Answer with a number only: how many lines of the data contain "computer"?
=== The data ===
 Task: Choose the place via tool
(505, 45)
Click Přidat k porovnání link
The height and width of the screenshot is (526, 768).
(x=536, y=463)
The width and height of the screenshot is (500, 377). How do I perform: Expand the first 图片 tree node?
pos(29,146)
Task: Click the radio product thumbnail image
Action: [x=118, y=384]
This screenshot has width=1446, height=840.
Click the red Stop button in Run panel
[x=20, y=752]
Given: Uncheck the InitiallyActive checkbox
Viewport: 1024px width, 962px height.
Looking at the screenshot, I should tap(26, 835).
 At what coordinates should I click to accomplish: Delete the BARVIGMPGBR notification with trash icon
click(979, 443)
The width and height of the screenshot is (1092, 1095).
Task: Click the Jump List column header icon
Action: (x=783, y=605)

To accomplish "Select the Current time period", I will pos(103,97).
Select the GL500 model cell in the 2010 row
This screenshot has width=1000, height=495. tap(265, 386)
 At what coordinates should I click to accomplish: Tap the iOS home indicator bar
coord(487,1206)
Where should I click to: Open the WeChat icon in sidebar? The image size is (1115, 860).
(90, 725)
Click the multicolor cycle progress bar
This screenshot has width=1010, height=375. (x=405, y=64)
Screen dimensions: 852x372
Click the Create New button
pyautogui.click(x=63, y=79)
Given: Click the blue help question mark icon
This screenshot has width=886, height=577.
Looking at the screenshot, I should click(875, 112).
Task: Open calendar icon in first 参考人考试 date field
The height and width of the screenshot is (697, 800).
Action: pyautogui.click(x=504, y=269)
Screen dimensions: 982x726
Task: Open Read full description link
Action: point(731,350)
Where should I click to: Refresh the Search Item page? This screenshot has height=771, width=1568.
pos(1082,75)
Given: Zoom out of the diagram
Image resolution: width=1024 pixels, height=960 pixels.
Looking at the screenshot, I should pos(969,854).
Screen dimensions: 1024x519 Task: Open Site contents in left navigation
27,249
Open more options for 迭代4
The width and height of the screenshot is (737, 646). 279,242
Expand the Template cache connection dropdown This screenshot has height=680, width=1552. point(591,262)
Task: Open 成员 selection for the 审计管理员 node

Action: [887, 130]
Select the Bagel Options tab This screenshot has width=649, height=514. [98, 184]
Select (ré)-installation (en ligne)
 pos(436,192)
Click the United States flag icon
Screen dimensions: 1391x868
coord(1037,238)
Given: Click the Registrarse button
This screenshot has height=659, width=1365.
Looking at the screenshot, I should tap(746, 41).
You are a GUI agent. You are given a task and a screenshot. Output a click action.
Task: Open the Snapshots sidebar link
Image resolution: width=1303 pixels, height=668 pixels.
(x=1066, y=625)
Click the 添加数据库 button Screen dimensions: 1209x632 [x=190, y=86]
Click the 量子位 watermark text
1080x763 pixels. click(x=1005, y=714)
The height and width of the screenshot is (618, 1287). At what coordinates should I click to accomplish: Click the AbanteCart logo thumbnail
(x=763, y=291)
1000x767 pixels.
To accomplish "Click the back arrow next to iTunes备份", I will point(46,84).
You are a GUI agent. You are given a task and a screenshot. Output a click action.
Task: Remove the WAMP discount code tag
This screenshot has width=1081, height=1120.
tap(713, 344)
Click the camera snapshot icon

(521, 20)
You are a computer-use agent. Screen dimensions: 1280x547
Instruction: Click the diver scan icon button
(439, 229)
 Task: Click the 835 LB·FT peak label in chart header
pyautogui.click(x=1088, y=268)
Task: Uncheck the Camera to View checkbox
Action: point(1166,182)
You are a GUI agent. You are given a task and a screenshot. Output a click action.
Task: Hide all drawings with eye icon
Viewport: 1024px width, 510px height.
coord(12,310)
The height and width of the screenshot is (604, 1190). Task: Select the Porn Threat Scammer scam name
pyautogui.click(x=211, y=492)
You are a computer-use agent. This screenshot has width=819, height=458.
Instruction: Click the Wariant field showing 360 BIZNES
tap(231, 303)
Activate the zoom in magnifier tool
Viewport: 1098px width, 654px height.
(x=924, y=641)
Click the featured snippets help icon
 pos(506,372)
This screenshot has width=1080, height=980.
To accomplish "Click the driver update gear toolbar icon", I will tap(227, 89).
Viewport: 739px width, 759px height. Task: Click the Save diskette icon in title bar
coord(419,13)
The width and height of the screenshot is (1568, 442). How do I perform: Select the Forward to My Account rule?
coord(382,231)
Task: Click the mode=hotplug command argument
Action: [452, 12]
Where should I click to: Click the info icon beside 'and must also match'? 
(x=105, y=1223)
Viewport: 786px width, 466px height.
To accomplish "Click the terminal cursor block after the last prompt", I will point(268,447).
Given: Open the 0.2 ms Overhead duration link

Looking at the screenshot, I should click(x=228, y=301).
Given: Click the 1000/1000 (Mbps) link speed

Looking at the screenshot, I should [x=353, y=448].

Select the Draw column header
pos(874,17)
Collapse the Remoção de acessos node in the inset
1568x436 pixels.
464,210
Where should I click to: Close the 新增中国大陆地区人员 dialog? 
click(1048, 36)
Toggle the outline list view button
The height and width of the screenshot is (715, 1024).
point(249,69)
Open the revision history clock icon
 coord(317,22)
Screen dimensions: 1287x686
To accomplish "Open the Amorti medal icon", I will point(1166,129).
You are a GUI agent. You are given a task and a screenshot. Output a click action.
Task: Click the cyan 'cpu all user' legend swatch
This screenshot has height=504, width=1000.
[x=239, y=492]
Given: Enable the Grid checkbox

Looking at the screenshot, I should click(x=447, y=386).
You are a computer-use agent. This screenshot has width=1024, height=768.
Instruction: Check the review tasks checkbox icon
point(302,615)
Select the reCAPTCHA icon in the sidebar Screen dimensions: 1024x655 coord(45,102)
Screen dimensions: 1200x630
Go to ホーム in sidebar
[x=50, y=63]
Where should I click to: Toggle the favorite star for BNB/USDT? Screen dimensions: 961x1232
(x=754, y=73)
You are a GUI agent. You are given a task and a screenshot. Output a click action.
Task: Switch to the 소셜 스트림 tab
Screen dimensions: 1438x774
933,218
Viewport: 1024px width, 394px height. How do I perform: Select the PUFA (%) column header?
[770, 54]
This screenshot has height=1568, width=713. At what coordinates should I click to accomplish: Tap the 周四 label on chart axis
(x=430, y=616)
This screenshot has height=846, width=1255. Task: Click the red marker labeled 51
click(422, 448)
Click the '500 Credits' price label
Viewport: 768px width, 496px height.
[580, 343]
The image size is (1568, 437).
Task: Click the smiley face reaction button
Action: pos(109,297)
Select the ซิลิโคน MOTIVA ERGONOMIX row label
===
--- Output for this task ---
3